É preciso pensar e repensar as relações que estabelecemos, nossos papéis, nossos direitos, nossos deveres. É preciso que tenhamos espaços de conversação sobre tais questões e que possamos, a partir das conversas, veicular a necessidade de um convívio respeitoso, no qual ninguém tenha direito sobre os corpos dos outros, onde ninguém tenha o direito de agredir, de violentar, de estuprar, de matar. O respeito é natural! Não deveríamos precisar de uma lei que garantisse isso, mas os índices de violência contra a mulher mostram que a lei é necessária, mas ainda não é suficiente. É preciso mais!
É preciso ensinar nossos filhos que o respeito é natural, é bom, é necessário. É preciso ensiná-los a conviver respeitando o outro e sendo respeitados. É preciso que sejamos o exemplo. Por isso, homens, respeitem as mulheres! Mulheres, exijam respeito e respeitem a si mesmas! Pais, não agridam ou violentem suas crianças, ensinem o respeito.
Isso seria um passo, mas ainda é pouco. É preciso que estas discussões estejam inseridas nos contextos educacionais, que sejam assunto de aula, ensinando a crianças, adolescentes e adultos a necessidade do convívio respeitoso. É preciso que a temática seja incluída nas reuniões de pais e professores, no trabalho, nas rodas de conversa entre os amigos, isto é, em todos os lugares. Este não pode ser um assunto proibido.

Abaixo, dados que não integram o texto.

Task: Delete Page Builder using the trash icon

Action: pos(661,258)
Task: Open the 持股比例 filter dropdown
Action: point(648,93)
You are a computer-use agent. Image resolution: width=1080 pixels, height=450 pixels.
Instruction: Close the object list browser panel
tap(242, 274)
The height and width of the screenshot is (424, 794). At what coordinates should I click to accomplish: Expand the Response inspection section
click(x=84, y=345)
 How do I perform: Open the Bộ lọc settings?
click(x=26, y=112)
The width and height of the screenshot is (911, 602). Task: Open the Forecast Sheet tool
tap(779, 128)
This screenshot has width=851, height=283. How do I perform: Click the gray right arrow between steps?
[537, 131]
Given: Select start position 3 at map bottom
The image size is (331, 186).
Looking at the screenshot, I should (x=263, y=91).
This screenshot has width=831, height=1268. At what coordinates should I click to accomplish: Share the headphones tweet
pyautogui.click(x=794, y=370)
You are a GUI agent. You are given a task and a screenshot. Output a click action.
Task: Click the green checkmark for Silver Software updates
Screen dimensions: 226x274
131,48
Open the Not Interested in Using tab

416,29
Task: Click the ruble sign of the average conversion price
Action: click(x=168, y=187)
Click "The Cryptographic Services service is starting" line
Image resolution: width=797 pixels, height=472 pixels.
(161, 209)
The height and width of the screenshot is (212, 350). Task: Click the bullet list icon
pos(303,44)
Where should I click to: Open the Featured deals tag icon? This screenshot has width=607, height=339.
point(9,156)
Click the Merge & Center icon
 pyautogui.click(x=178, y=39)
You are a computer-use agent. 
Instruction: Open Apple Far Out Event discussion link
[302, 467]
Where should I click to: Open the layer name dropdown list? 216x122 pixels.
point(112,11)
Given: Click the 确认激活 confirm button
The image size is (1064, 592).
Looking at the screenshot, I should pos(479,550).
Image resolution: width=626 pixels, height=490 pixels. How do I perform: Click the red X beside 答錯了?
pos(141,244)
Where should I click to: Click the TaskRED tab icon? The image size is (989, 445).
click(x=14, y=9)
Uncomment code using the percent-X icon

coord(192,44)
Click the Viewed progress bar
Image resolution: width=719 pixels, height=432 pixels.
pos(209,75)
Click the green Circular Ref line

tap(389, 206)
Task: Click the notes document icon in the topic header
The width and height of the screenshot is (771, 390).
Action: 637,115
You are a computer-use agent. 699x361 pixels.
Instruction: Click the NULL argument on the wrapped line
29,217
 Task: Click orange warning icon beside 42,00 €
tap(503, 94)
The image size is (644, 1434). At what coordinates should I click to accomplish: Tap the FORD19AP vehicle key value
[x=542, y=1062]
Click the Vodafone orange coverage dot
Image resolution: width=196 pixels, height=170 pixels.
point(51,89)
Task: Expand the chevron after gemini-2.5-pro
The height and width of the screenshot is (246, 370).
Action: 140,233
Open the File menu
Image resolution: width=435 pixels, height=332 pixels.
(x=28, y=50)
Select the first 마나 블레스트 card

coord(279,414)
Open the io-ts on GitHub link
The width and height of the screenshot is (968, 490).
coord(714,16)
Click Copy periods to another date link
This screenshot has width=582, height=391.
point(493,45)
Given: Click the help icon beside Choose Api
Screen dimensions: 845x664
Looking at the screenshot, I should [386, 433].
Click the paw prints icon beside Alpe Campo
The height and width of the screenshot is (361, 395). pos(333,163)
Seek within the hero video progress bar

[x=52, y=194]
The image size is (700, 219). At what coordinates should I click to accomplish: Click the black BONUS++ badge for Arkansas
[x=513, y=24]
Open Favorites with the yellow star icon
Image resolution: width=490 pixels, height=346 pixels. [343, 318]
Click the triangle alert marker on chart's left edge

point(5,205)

É preciso que as pessoas saibam identificar quando estão sofrendo uma violência, que conheçam os seus direitos e saibam como se proteger. Mas também é preciso que tenhamos políticas públicas que garantam a proteção das pessoas que sofrem a violência doméstica, pois denunciar e voltar para casa com o agressor é, muitas vezes, arriscado.
É, ainda, necessário que haja políticas públicas que ofereçam cuidado, assistência, orientação tanto às vítimas quanto aos agressores, para que todos possamos aprender que natural é o respeito.
É preciso instituir a cultura do respeito.